Friday, February 29, 2008

It's the Procurement Fraud, Stupid

Sure would be nice to hear the candidates talk about this issue:

WASHINGTON - The Army is ordering a major overhaul of the way it buys supplies for troops in combat zones as the number of criminal investigations into wartime contract fraud nears triple figures.

Chief among the moves is the formation of a new contracting command to better manage military purchasing in Iraq, Afghanistan and Kuwait, according to a memo written by Army Secretary Pete Geren and obtained by The Associated Press.

To be run by generals, the post will control an enterprise stained by scandal and long unappreciated by other sectors of the Army.

Geren's one-page memo, dated Jan. 30, directs the Army's existing contracting agency to be replaced by the new command, which is being designed to have broad authority over the acquisition of items ranging from bottled water to bullets.

The Army Contracting Command will be headed initially by Jeffrey Parsons, a civilian official, an appointment that underscores how few senior Army officers there are with extensive credentials in defense contracting.

The position eventually will be filled by a two-star general who will have two one-star generals as deputies.


[snip]

The panel, chaired by former Pentagon acquisition chief Jacques Gansler, said the Army's contracting employees were "understaffed, overworked, under-trained, under-supported and, most important, undervalued."

Those shortcomings created an environment ripe for the contract fraud scandals now plaguing the Army, the panel concluded.

The Army Criminal Investigation Command has 91 ongoing criminal investigations related to contract fraud in Iraq, Kuwait and Afghanistan, according to spokesman Chris Grey.

Grey said 26 U.S. citizens have been charged with contract fraud — 19 of those are military and civilian government employees — and more than $15 million in bribes has changed hands.

In its 106-page report, the Gansler panel rebuked the Army for sending a "skeleton contracting force" into Iraq to support the troops.

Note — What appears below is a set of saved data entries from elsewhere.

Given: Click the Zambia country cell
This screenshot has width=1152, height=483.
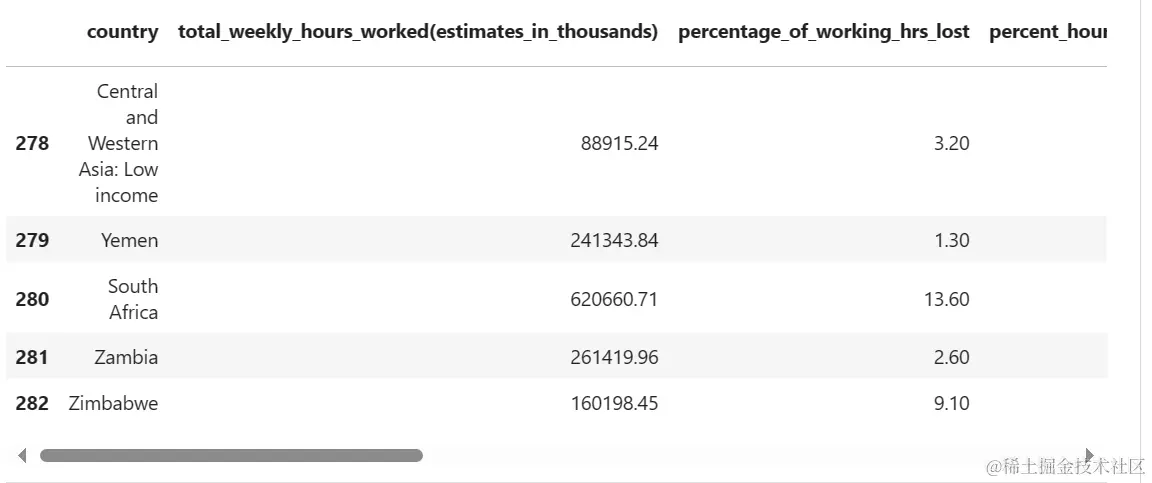Looking at the screenshot, I should (x=126, y=357).
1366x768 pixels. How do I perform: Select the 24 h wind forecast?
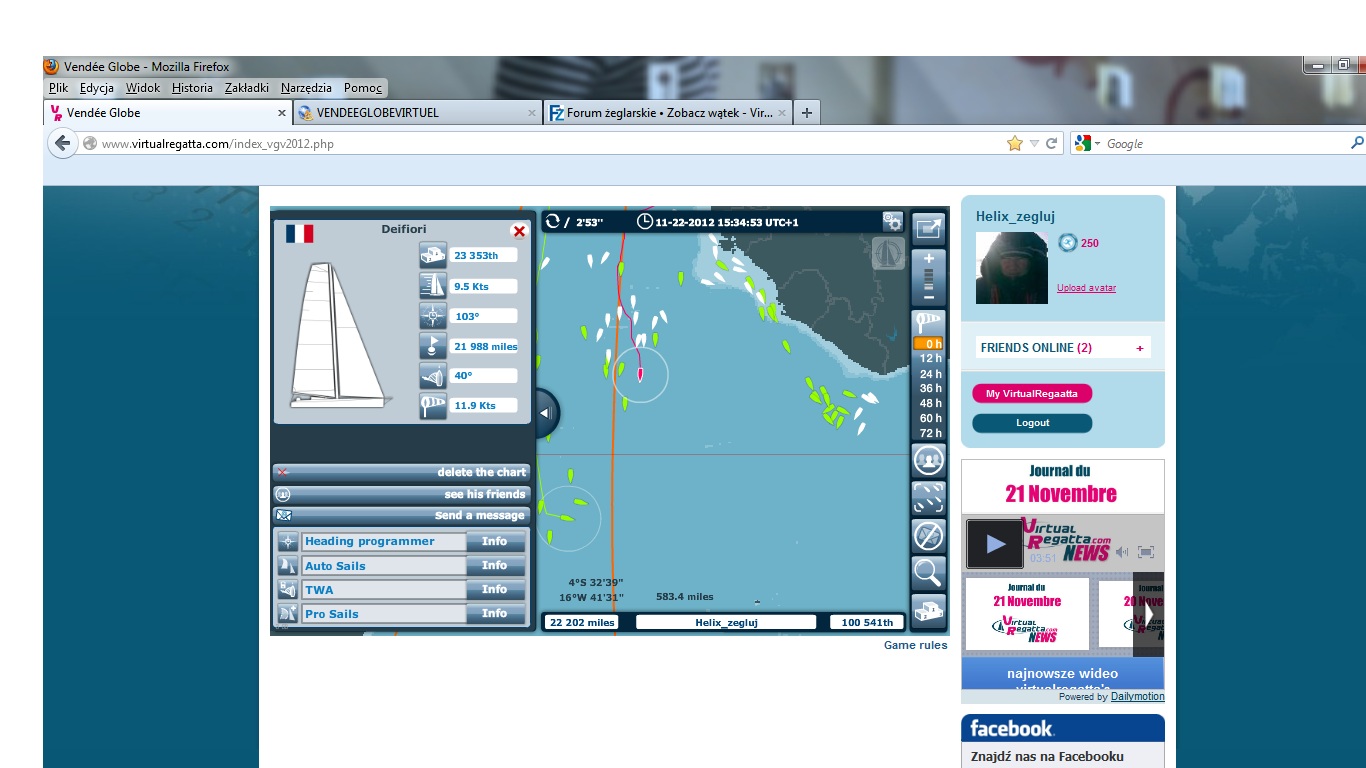tap(930, 374)
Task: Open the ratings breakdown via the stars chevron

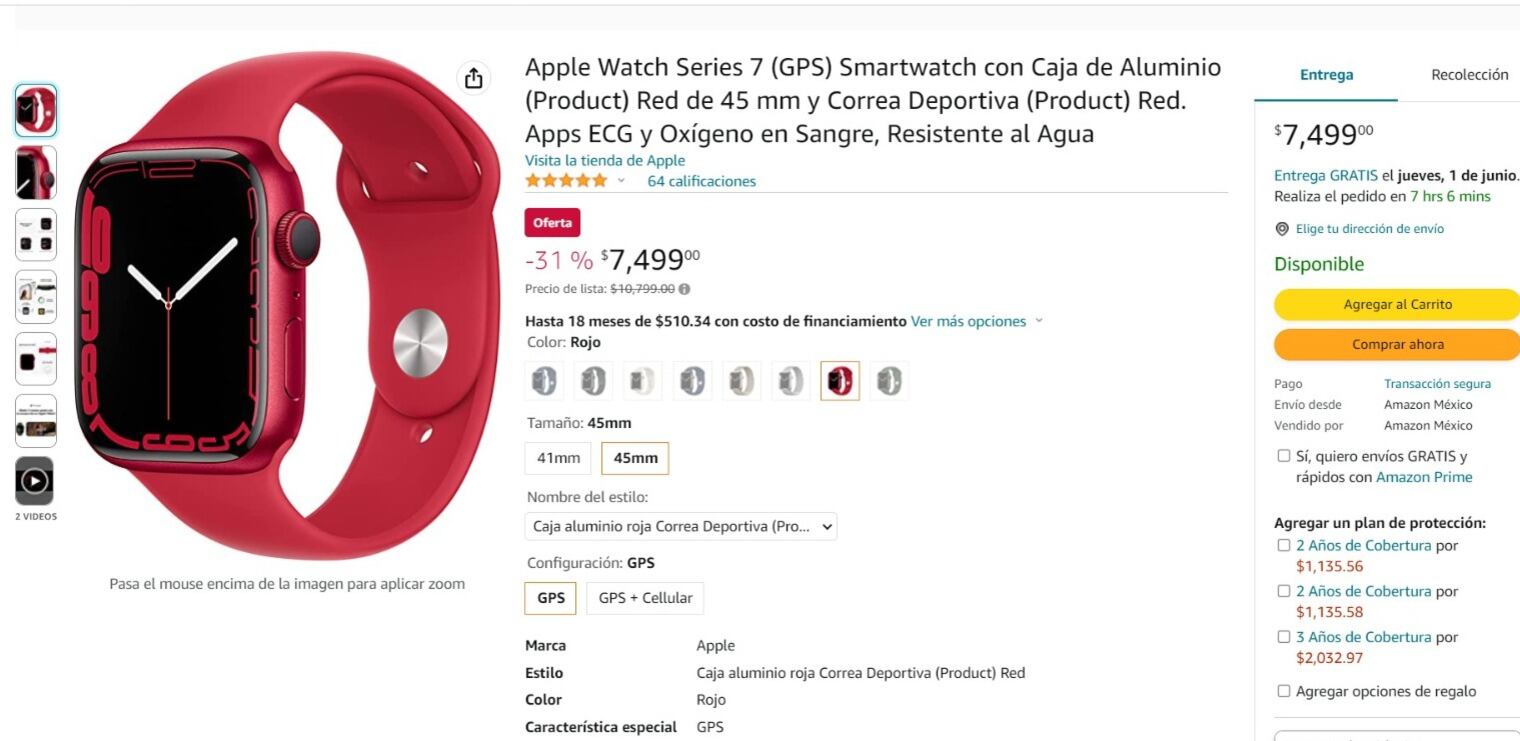Action: pyautogui.click(x=622, y=182)
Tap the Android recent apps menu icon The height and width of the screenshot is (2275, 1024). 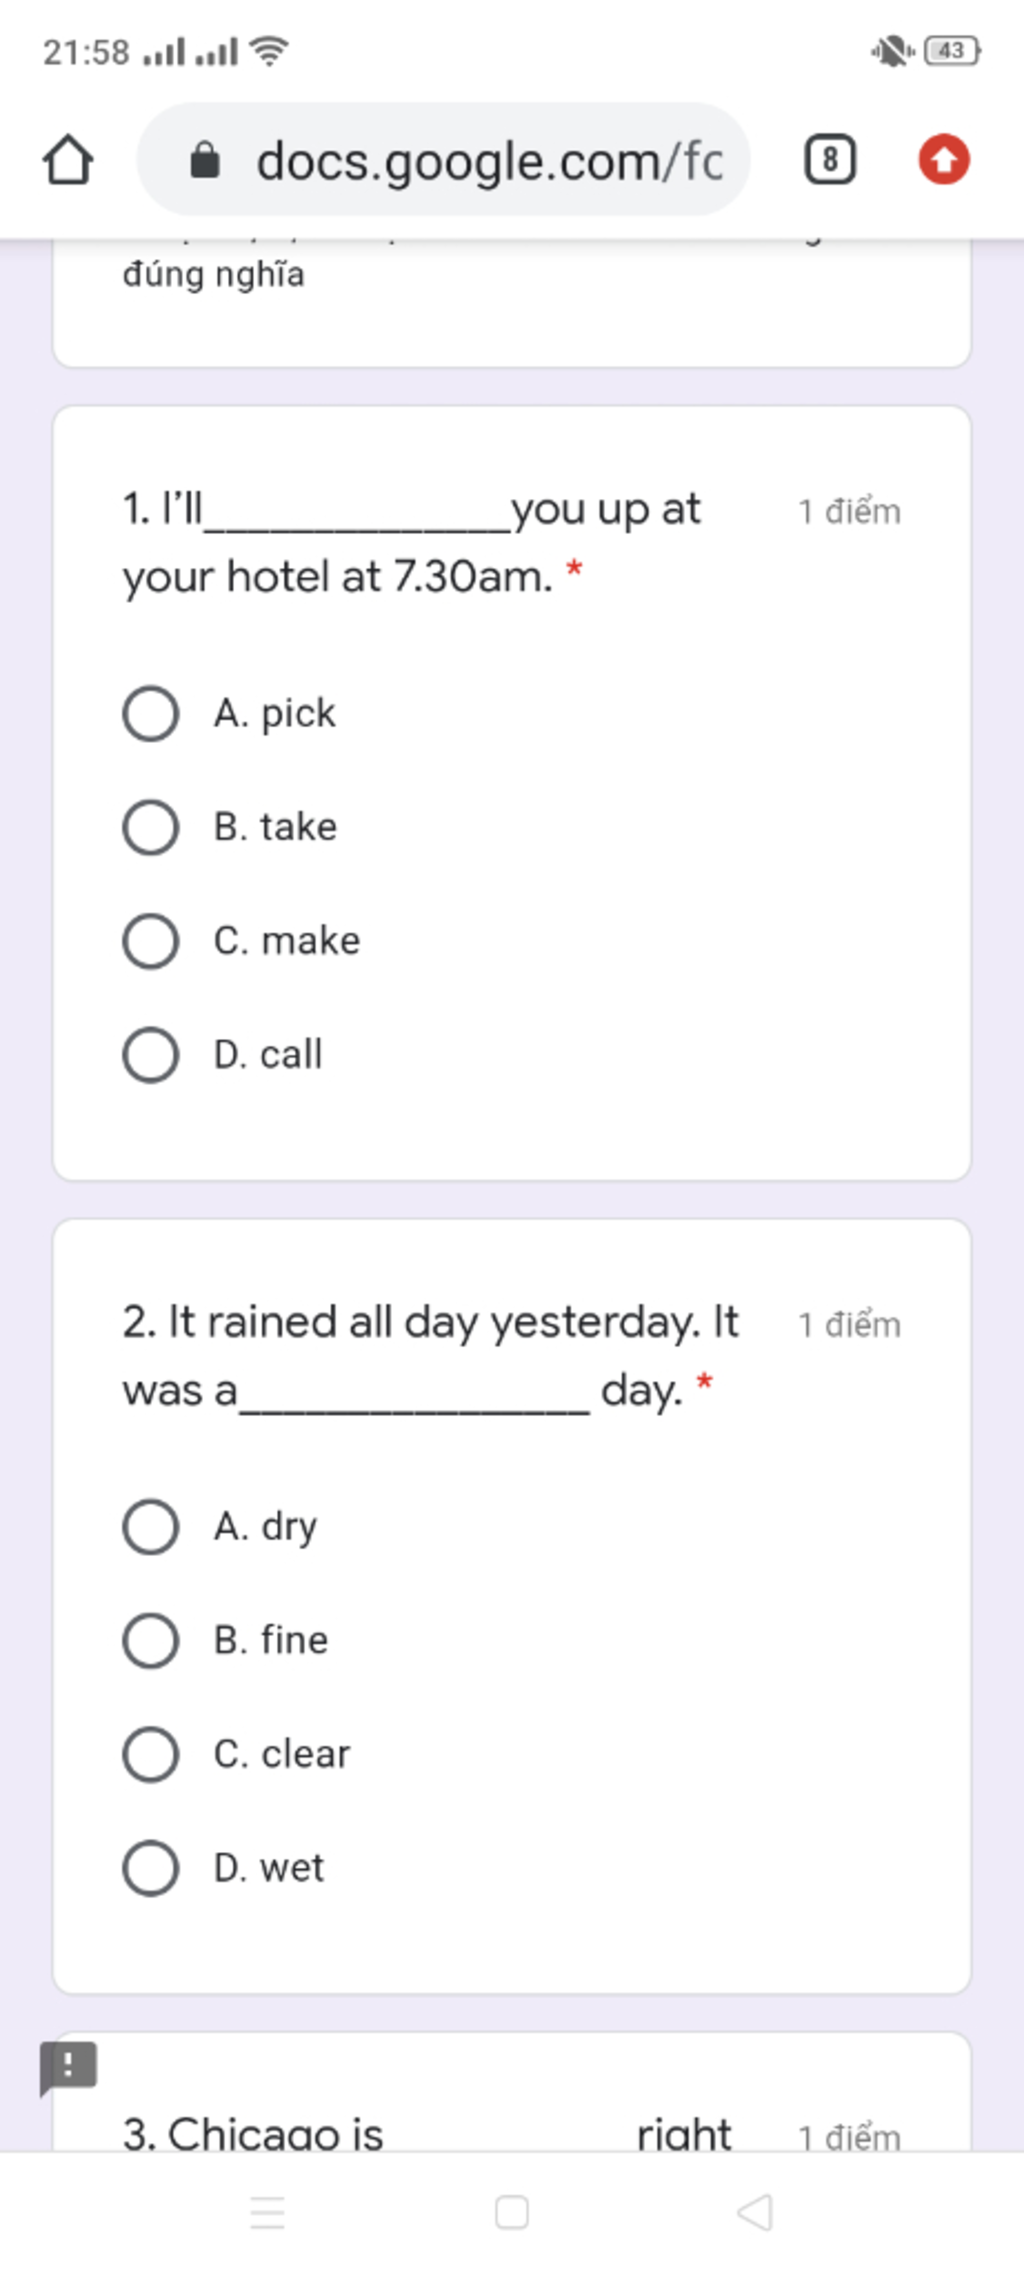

It's not that there aren't any Generals who can do the job. Virtually any one of them could. It's that most of them are engaged in enriching themselves now that they've taken off the uniform. Why bother to fill a job like this when corporation x will pay four or five times the salary for one tenth of the work? Hey--look at Tommy Franks. He can rake in $100,000 or so just by letting a shitty charity steal money while plastering his mug on their website. As a matter of fact, would YOU want Tommy Franks to take judgement like that and apply it to fixing the procurement fraud? No thanks.

Those condos at "seizure" World in Northern Virginia don't come cheap, ya know.

Procurement fraud just isn't the sexy, exciting and fun topic that it should be. But it's about taking large sums of money and stealing them from YOU, the taxpayer. Imagine someone running into a bank and running out with a massive pile of cash that they then use to put a new addition on their McMansion. I know, it's still not sexy.